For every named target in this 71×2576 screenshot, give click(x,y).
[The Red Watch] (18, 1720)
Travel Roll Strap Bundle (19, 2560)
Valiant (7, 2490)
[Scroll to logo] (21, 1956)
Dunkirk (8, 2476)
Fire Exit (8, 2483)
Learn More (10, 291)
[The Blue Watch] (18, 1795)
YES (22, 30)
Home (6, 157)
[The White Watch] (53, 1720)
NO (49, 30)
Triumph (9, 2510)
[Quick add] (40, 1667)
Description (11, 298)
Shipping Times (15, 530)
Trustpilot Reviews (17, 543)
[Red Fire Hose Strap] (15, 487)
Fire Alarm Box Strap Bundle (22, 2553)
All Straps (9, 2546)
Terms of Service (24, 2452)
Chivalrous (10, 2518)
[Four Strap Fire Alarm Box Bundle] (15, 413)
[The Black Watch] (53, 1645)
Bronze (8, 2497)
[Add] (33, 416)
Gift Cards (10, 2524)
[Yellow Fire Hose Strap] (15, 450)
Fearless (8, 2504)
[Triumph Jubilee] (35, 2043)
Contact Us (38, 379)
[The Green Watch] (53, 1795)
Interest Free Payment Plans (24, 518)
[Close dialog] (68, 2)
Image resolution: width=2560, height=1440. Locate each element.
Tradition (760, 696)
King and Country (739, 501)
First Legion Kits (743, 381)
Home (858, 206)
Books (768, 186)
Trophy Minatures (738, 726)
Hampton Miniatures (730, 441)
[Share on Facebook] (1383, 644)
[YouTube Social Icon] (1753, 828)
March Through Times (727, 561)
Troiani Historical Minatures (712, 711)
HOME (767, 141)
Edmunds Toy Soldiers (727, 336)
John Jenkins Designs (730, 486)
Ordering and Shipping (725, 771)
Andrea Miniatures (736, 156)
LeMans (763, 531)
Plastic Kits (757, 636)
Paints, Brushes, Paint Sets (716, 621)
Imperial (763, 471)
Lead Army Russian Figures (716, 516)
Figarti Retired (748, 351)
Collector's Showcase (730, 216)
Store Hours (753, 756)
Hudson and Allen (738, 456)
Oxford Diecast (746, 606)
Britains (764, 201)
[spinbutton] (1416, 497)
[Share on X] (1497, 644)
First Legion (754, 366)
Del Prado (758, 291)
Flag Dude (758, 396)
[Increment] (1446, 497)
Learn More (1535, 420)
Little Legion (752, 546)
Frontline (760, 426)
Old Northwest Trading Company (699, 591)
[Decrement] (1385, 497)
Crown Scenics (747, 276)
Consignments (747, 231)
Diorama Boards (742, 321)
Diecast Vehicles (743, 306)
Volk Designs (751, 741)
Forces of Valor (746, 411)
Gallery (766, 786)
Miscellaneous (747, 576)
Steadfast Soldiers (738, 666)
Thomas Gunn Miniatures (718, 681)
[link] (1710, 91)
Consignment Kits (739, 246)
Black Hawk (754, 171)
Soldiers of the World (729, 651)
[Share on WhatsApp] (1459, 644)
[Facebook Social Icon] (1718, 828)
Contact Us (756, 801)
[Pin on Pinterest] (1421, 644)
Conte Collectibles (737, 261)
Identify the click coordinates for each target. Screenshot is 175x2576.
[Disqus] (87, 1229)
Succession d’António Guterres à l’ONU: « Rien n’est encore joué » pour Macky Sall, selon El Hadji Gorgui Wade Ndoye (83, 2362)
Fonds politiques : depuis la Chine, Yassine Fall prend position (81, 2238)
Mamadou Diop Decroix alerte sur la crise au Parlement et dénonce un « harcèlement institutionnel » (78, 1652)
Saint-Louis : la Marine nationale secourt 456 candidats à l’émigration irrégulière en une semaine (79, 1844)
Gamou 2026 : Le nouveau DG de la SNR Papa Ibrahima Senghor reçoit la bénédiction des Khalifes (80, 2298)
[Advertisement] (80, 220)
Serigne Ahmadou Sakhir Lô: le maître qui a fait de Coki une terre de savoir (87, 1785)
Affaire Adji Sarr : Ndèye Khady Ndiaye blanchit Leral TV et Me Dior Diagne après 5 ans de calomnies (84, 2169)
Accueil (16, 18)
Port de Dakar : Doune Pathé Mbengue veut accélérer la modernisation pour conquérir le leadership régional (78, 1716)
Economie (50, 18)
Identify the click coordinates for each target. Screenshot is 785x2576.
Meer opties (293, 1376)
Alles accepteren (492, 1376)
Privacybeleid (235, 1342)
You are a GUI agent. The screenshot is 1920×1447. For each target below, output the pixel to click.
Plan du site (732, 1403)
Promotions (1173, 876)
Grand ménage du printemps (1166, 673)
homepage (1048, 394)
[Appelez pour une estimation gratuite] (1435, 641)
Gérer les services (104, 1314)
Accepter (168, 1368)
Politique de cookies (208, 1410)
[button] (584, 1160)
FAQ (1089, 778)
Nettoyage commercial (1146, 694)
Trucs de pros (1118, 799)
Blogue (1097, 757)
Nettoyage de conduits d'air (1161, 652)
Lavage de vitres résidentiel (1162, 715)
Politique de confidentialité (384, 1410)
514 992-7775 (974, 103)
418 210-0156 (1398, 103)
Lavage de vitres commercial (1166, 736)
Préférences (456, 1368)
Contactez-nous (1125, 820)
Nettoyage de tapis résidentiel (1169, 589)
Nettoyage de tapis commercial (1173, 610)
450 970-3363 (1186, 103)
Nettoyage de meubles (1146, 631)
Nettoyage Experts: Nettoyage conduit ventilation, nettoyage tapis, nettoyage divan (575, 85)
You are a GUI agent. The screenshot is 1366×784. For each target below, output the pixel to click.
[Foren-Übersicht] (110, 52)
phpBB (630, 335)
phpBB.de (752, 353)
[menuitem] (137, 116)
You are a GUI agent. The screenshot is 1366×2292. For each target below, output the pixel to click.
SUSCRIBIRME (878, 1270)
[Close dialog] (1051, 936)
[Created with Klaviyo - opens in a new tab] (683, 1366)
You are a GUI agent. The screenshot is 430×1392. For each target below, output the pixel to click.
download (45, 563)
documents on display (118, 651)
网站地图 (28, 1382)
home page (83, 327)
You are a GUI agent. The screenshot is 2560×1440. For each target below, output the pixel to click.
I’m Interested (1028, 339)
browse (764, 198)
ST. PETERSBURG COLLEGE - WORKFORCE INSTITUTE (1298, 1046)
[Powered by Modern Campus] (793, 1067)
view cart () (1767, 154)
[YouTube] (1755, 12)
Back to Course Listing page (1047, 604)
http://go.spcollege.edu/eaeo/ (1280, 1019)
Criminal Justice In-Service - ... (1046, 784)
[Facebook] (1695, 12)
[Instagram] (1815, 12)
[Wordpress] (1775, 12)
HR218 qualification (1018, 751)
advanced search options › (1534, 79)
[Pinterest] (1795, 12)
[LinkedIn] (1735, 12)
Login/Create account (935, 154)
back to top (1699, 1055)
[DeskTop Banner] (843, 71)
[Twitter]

(Instructions for the task) Scan the records for the word "Miniatures", and copy each line where it is found.

(Expected output)
Hampton Miniatures (730, 441)
Andrea Miniatures (736, 156)
Thomas Gunn Miniatures (718, 681)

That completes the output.